TASK OBJECTIVE ▸
Report the count of lines with "This" in the data below, and no other words.

(Collected data entries)
============
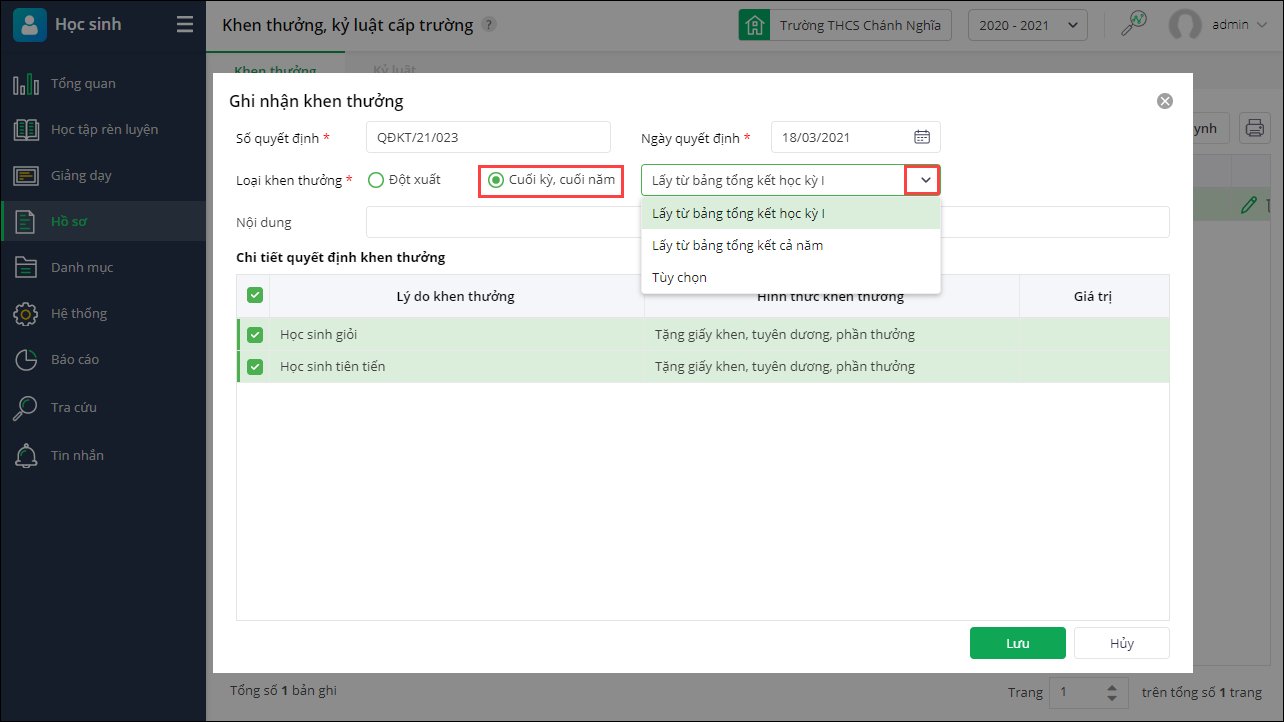Select the Đột xuất radio option
Image resolution: width=1284 pixels, height=722 pixels.
376,180
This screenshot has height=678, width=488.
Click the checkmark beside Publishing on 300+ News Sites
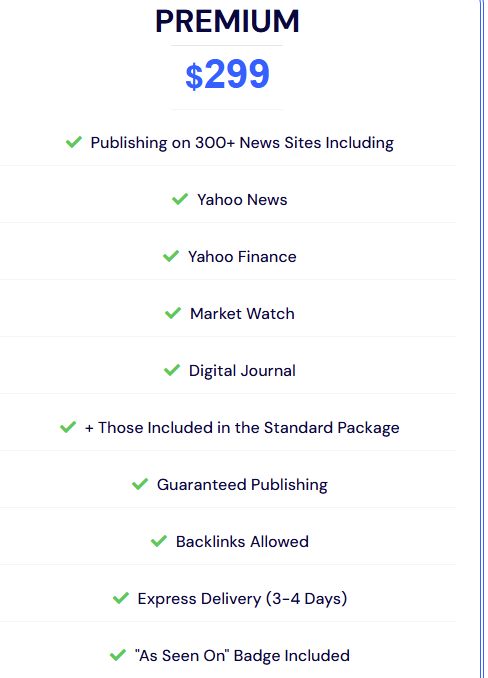[74, 142]
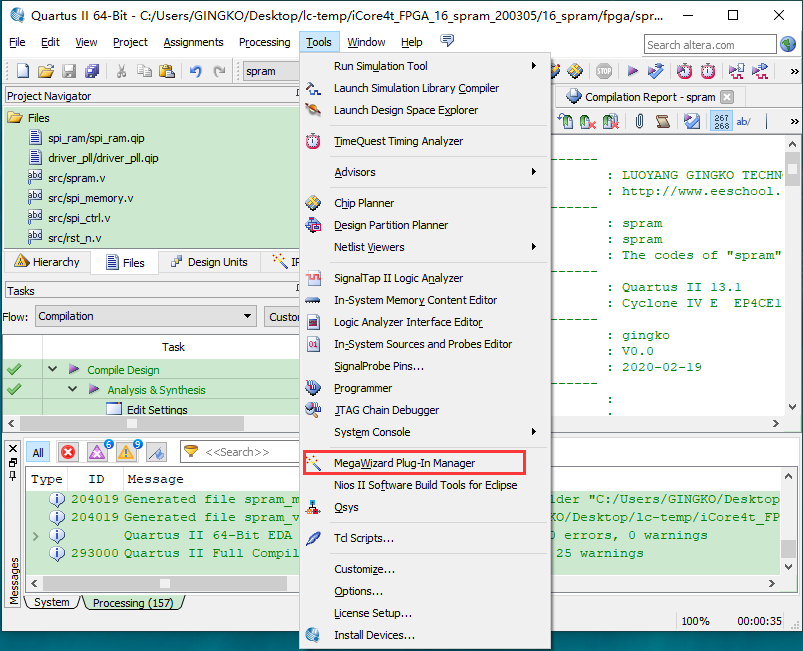Collapse the Compile Design task

coord(52,370)
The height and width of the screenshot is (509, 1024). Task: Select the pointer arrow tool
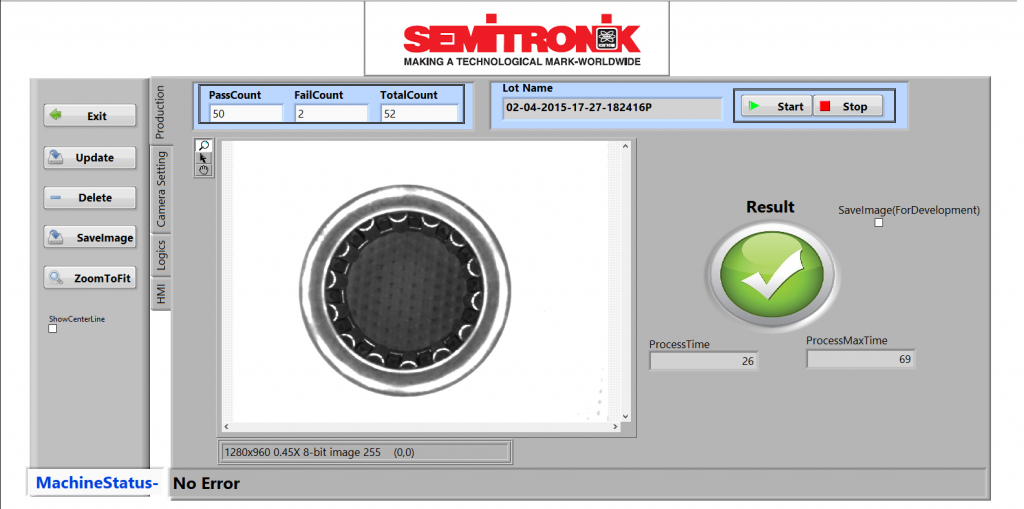[x=204, y=158]
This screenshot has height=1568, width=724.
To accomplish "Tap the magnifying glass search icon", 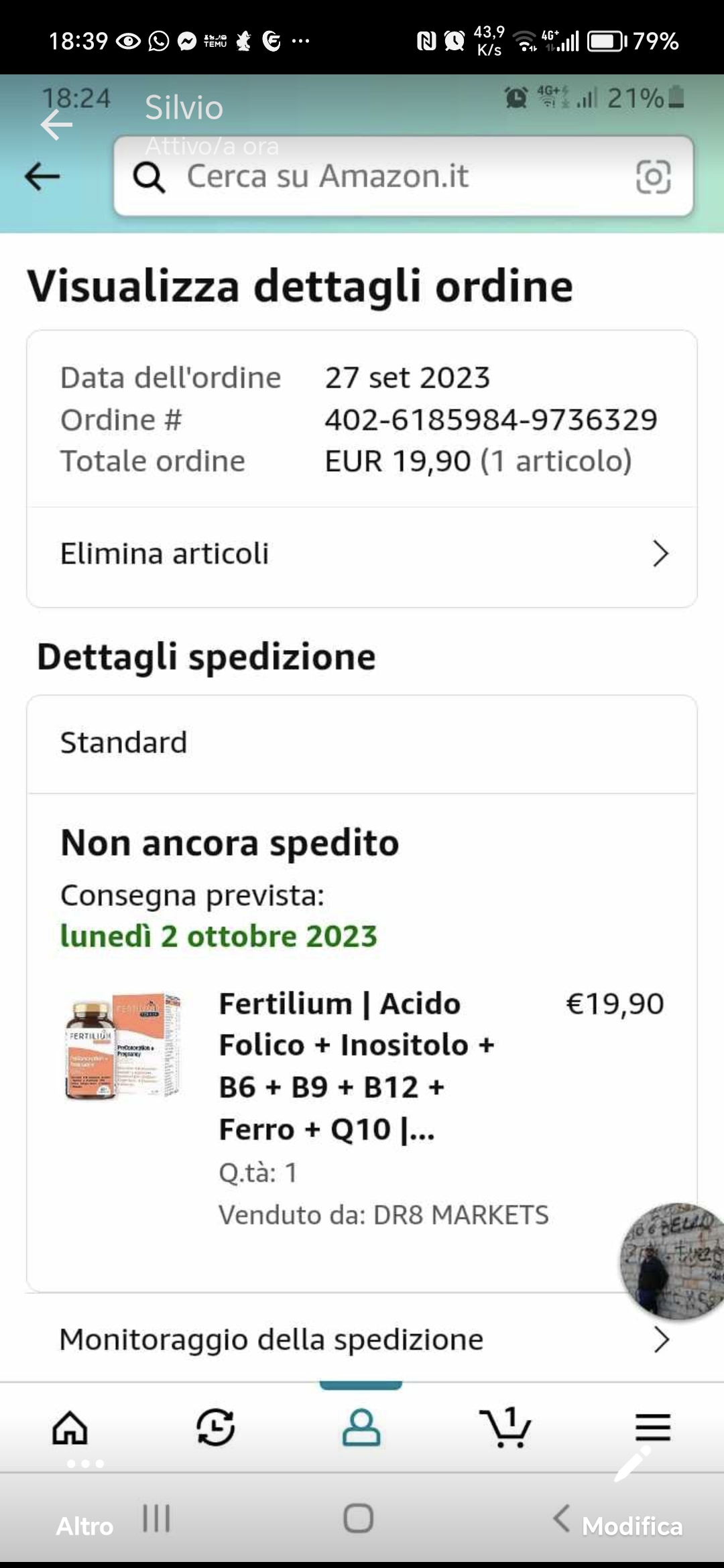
============
TASK RESULT ▸
2